Task to complete ▸ Please report how many lines in the data underneath hold the word "computer", with no other text.

'''

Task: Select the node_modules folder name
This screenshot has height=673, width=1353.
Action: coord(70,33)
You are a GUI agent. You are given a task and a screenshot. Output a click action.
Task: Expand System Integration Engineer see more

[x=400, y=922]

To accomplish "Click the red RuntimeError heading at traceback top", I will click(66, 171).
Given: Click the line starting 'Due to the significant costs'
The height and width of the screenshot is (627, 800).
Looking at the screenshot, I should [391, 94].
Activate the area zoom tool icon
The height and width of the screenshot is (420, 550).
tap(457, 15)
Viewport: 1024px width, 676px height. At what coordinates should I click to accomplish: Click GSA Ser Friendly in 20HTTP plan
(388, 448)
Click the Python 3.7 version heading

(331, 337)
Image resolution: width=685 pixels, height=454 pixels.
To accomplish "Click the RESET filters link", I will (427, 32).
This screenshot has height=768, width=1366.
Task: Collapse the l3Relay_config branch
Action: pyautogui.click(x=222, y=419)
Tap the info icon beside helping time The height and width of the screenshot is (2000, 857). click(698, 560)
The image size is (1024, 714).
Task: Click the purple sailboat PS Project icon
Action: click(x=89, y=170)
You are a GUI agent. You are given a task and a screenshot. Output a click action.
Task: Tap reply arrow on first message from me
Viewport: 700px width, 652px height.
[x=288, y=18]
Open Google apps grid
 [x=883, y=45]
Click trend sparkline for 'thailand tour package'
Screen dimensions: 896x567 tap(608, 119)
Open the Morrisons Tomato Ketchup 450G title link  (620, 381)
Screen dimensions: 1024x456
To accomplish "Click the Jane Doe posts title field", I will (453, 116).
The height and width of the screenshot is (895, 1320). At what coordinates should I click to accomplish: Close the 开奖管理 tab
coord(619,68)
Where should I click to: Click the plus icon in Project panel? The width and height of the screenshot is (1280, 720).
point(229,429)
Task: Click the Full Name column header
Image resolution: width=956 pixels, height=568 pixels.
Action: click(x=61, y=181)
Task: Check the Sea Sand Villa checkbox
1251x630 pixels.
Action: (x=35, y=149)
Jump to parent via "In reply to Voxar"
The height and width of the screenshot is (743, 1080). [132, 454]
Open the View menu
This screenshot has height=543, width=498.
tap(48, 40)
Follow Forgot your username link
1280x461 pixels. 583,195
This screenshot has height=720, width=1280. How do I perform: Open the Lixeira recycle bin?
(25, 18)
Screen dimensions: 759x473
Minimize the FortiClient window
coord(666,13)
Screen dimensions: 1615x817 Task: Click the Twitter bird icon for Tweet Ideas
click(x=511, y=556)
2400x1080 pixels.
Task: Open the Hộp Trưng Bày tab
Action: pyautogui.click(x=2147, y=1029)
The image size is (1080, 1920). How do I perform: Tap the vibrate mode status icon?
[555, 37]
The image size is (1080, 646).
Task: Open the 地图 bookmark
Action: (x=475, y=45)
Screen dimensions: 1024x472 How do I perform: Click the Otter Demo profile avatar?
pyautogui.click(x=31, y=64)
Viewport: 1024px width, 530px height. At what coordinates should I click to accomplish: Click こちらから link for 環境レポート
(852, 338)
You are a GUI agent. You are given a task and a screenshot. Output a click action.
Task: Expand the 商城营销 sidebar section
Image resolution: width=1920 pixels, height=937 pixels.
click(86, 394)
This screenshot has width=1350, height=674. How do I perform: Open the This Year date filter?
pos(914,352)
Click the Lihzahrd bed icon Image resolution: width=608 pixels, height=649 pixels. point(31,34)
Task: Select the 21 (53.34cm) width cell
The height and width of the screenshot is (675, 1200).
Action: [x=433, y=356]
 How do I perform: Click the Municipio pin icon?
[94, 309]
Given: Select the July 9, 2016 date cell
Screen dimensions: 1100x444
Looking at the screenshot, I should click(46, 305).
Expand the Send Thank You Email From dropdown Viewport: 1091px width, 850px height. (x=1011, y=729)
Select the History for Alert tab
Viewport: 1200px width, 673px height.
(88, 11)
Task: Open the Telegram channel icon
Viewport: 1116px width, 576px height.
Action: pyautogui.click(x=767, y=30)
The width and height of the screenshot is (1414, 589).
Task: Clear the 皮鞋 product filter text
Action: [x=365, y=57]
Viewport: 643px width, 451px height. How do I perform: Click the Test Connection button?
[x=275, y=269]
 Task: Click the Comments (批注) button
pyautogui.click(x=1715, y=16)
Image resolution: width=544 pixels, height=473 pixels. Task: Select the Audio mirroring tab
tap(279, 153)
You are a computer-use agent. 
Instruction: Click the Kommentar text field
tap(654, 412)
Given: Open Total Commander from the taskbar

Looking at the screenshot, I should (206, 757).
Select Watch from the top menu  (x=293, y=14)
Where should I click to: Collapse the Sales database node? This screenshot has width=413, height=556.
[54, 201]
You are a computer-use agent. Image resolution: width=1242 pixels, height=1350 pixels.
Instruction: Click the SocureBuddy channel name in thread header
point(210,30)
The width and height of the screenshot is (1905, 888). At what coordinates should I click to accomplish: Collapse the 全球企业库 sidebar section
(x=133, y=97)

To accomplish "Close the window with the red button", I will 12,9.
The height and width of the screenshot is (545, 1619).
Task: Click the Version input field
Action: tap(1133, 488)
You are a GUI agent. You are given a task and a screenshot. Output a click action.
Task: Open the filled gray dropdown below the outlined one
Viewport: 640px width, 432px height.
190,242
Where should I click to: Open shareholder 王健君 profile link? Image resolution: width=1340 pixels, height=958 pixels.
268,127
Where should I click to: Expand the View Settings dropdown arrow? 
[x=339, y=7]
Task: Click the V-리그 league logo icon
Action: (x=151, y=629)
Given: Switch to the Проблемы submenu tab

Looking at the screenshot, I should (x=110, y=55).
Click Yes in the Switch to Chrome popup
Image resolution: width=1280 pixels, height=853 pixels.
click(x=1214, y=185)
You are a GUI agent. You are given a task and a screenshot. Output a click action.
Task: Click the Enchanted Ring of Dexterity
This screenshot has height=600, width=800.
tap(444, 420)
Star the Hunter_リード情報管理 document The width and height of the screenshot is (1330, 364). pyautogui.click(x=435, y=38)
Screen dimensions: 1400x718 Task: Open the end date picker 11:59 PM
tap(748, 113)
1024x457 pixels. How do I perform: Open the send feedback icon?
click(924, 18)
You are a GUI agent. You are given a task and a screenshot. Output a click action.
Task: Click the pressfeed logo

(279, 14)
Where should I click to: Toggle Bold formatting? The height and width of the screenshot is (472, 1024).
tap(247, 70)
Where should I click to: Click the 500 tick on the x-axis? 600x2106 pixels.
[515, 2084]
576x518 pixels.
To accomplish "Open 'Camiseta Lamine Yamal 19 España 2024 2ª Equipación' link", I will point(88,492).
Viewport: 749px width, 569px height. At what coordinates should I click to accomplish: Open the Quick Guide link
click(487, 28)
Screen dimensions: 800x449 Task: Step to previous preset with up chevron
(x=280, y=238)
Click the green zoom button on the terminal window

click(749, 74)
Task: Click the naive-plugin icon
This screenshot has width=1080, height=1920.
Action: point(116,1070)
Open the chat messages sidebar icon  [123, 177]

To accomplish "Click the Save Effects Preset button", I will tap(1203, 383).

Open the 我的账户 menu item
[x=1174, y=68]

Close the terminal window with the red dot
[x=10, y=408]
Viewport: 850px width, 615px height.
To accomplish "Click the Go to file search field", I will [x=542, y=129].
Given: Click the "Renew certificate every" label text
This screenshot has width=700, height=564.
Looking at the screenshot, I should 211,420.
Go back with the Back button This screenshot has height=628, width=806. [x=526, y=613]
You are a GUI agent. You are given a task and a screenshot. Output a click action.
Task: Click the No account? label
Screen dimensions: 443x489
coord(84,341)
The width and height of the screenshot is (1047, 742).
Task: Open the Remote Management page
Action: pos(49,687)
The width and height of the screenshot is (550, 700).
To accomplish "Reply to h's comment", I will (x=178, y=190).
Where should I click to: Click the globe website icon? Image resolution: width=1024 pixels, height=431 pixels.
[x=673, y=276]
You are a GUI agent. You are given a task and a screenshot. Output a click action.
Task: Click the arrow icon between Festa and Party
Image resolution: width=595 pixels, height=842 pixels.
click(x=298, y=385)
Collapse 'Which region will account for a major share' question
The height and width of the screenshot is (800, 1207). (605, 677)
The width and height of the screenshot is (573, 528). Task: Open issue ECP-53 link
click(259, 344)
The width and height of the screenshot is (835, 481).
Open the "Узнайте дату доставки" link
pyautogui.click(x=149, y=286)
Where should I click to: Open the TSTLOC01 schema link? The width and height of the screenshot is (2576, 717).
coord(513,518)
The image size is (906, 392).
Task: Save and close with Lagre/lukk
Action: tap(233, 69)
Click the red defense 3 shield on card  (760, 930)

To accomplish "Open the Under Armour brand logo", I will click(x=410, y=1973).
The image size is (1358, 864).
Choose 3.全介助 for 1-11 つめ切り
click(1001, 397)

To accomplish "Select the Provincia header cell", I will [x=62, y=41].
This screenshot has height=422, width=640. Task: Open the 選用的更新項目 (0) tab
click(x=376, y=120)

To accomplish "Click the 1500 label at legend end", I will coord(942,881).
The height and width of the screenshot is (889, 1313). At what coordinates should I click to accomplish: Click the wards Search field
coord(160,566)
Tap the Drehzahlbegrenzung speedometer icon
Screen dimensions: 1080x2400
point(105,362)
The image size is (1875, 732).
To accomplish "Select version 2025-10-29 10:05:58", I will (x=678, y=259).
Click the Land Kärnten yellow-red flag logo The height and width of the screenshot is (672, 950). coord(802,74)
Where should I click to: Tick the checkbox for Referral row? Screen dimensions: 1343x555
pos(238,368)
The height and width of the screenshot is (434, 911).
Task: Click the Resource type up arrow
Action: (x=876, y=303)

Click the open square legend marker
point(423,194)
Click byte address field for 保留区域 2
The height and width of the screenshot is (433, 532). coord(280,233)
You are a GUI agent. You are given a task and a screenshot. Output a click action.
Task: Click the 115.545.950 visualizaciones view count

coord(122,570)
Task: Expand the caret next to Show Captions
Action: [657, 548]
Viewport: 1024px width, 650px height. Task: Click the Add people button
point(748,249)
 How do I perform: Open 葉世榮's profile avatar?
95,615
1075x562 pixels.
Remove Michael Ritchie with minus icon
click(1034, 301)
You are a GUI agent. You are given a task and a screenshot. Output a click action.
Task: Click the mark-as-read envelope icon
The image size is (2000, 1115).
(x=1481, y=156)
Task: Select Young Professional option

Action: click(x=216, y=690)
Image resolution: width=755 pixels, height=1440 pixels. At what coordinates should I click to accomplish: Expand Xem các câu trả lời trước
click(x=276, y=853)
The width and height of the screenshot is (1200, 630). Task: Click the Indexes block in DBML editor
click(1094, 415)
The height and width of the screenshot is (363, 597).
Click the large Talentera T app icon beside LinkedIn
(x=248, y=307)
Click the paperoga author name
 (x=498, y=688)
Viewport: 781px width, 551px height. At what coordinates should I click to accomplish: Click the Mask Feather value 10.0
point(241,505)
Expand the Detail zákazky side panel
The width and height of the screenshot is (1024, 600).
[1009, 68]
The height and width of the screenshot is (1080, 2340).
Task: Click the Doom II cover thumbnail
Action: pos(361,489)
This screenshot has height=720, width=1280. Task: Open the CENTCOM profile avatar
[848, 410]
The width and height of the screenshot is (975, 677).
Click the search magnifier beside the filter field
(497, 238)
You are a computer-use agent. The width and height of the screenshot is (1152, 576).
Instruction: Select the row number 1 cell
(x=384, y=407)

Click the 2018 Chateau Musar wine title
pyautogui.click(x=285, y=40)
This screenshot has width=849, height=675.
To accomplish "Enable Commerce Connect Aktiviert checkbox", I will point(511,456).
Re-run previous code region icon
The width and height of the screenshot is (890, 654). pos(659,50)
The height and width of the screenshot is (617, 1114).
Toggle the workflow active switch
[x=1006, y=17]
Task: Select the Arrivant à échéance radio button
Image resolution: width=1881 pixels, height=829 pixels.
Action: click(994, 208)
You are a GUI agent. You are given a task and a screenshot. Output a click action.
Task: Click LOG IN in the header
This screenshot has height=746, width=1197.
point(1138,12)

'''

Solution for this problem ▸ 3